Incendio doloso alle porte di San Nicolò

12 Agosto 2019

Rogo distrugge 15 ettari, in azione elicottero e Canadair. Bosco in cenere a Macchia da Sole, ancora interventi a Castilenti

TERAMO. È stata un’altra giornata di emergenza incendi quella trascorsa ieri nel Teramano con le fiamme arrivate anche alle porte del capoluogo. Perché dopo il maxi rogo divampato nella mattinata tra i boschi di Macchia da Sole, nel pomeriggio un vasto incendio di sterpaglie e macchia mediterranea si è sviluppato in contrada Secciola, nelle vicinanze di San Nicolò a Tordino. Il fuoco ha interessato un’area di 15 ettari con il fumo che ha invaso la superstrada Teramo-mare generando apprensione tra gli automobilisti. Un rogo doloso, l’ennesimo degli ultimi due giorni, che ha visto in azione, oltre alle squadre dei vigili del fuoco di Teramo e L’Aquila impegnate a terra, un elicottero e due Canadair che hanno effettuato decine di lanci d’acqua: esattamente trenta con l’elicottero e dieci con i Canadair. Le fiamme sono state domate nel tardo pomeriggio con i pompieri che hanno avviato l’azione di bonifica.
In mattinata tre Canadair in azione nei boschi di Castel Manfrino, nella zona di Macchia da Sole. Il vasto rogo che ha interessato un fronte di 15 ettari è divampato all’alba in un’area in cui si sono subito concentrate numerose squadre dei vigili del fuoco. A loro, dalle prime ore della giornata, si sono aggiunti tre Canadair in azione con decine di lanci d’acqua. Un intervento mirato soprattutto a scongiurare il rischio che le fiamme potessero interessare anche una vicina pineta che ha una estensione di circa 150 metri. Solo Nel tardo pomeriggio le fiamme sono state domate.
E sempre nella mattinata di ieri si è concluso, dopo svariate ore, l’intervento di spegnimento del vasto incendio divampato nel pomeriggio di sabato a Castilenti. Complessivamente l’area interessata dall’incendio è stata di venti ettari. Attimi di paura nella notte quando il fronte delle fiamme, alimentate anche dal vento, si è pericolosamente diretto verso un agriturismo ed alcune abitazioni della zona. Fortunatamente l’intervento dei pompieri ha scongiurato questo pericolo. Ieri mattina il Canadair è stato nuovamente impegnato a Castilenti con svariati lanci d’acqua. Anche in questo caso i vigili non escludono l’origine dolosa del rogo.
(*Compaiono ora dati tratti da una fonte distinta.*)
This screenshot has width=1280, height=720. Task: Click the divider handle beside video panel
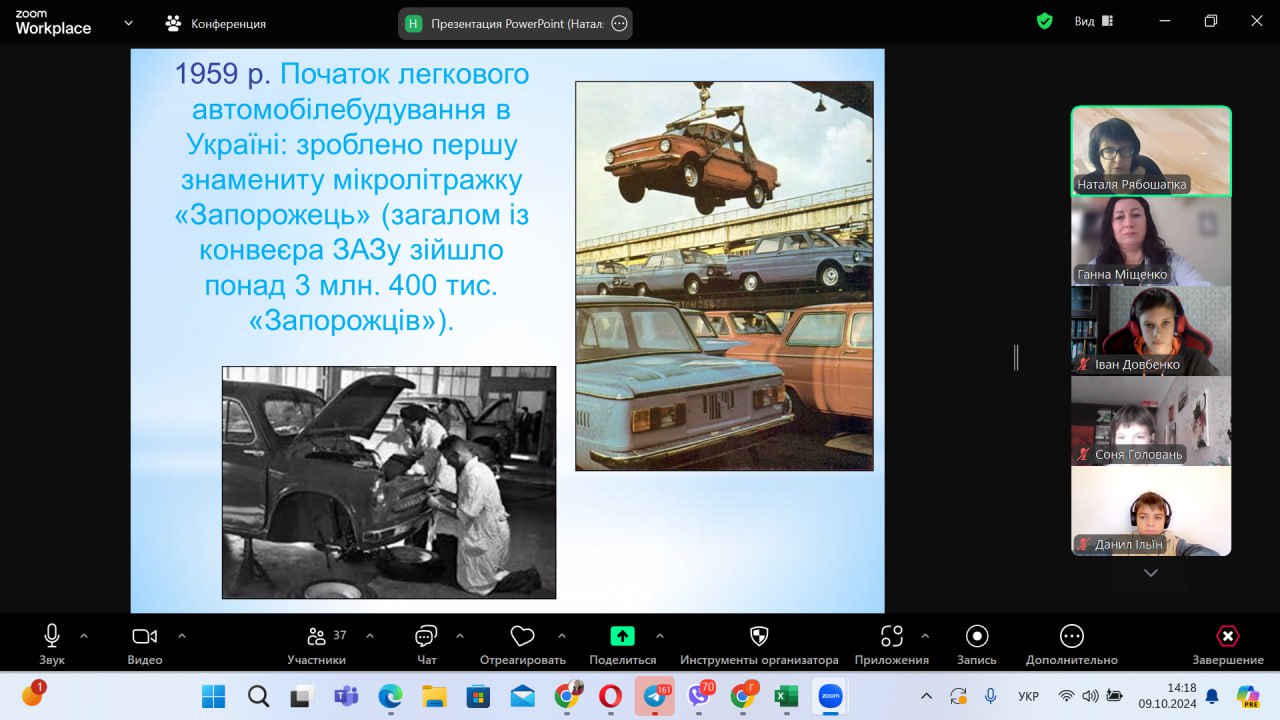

Così come c’è la mano di un piromane dietro all’incendio che sabato pomeriggio è divampato in una vasta area tra i territorio di Canzano e Castellalto, in particolare in quella contrada Sodere dove già venti giorni fa era divampato un altro incendio doloso. Su tutti gli episodi sono in corso le indagini dei carabinieri.(d.p.)